Correlation between scale-invariant normal state resistivity and superconductivity in an electron-doped cuprate

An understanding of the normal state in the high-temperature superconducting cuprates is crucial to the ultimate understanding of the long-standing problem of the origin of the superconductivity itself. This so-called strange metal state is thought to be associated with a quantum critical point (QCP) hidden beneath the superconductivity(1,2). In electron-doped cuprates in contrast to hole-doped cuprates it is possible to access the normal state at very low temperatures and low magnetic fields to study this putative QCP and to probe the T~0 K state of these materials(3,4). We report measurements of the low temperature normal state magnetoresistance (MR) of the n-type cuprate system La2-xCexCuO4 (LCCO) and find that it is characterized by a linear-in-field behavior, which follows a scaling relation with applied field and temperature, for doping (x) above the putative QCP (x= 0.14)(5).

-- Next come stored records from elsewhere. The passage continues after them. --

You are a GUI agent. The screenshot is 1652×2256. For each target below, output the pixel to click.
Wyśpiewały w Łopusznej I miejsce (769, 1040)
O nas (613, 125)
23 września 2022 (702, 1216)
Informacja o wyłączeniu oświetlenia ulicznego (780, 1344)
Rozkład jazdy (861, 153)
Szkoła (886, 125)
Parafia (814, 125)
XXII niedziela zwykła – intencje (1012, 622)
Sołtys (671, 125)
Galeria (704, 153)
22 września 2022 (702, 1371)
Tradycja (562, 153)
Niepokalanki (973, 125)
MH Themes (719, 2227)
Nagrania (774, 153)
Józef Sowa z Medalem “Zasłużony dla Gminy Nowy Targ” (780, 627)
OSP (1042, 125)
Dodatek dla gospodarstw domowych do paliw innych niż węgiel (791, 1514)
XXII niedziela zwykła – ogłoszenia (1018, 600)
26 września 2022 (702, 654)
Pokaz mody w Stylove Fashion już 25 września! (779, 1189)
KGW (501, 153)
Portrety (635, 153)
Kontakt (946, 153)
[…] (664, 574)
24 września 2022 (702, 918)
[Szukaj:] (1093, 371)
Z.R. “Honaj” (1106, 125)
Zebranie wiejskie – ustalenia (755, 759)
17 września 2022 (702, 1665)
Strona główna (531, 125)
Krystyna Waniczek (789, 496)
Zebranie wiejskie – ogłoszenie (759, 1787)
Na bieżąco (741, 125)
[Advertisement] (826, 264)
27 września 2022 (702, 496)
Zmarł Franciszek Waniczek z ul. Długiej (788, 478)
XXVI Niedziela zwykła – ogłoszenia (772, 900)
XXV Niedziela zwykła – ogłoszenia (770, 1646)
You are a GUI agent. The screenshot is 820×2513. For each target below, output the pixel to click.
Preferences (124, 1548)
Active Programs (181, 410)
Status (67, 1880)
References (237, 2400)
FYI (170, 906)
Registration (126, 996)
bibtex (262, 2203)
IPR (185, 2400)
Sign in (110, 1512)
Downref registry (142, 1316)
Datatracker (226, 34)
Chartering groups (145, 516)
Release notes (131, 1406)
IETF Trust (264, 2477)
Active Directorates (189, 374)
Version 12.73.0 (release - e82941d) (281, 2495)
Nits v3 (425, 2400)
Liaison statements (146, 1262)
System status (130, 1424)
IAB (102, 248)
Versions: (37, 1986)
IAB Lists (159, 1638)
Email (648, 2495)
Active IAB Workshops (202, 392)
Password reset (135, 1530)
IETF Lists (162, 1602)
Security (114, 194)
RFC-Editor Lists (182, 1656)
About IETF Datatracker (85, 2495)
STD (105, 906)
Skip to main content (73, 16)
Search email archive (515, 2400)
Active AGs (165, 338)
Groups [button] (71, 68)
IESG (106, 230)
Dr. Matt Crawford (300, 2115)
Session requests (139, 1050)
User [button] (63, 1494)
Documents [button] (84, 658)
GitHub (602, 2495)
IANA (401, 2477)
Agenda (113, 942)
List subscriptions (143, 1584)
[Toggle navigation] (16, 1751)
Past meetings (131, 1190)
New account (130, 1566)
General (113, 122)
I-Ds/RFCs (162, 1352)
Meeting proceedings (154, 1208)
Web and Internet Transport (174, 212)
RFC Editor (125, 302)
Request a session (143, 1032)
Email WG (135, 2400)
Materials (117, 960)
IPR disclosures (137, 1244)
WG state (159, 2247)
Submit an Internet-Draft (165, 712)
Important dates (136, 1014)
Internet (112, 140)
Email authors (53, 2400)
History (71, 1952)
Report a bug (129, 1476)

This unconventional behavior suggests that magnetic fields probe the same physics that gives rise to the anomalous low-temperature linear-in-T resistivity(4). The magnitude of the linear MR decreases as Tc decreases and goes to zero at the end of the superconducting dome (x ~0.175) above which a conventional quadratic MR is found. These results show that there is a strong correlation between the quantum critical excitations of the strange metal state and the high-Tc superconductivity.